Perhaps one of the most important reasons to rethink tax incentives in Africa is the current work under the Pillar Two of the Unified Approach under the so-called Inclusive Framework on Base Erosion and Profit Shifting (IF-BEPS). Pillar Two proposes a global minimum tax rate to address the race to the bottom. The potential implication for this is that if an agreement is reached under the IF-BEPS African countries may lose out on revenues, as tax not collected in African countries may be collected in other countries.

What steps should be taken post-COVID?

As evidence shows that tax incentives are not key drivers of investment and the opportunity cost of the incentives are high with dire implications for the health sector in Africa, it becomes pertinent for African countries to re-evaluate and reform their tax incentives frameworks.

To achieve this, African countries need to ensure that all tax incentives are only considered after conducting a cost-benefit analysis of the potential impact of the incentives. If tax incentives are granted, they should be followed with periodic monitoring and evaluation to ensure standards are adhered to and the aims and objectives of the incentives are met.
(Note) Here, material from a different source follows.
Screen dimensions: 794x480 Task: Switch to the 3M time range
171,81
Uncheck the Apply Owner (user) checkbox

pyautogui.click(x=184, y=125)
Furthermore, African countries should focus on cost-based tax incentives which are less harmful than profit-based incentives. To improve the social contract between the state and citizen, transparency of tax incentives is necessary; therefore, information regarding the objectives of the incentives, the beneficiaries as well as the amount of revenue forgone due to the incentives should be made public.

Lastly, incentives, before being granted, should go through the parliamentary process with public participation for the necessary scrutiny and address any abuse that may arise from the use of discretionary powers by the executive.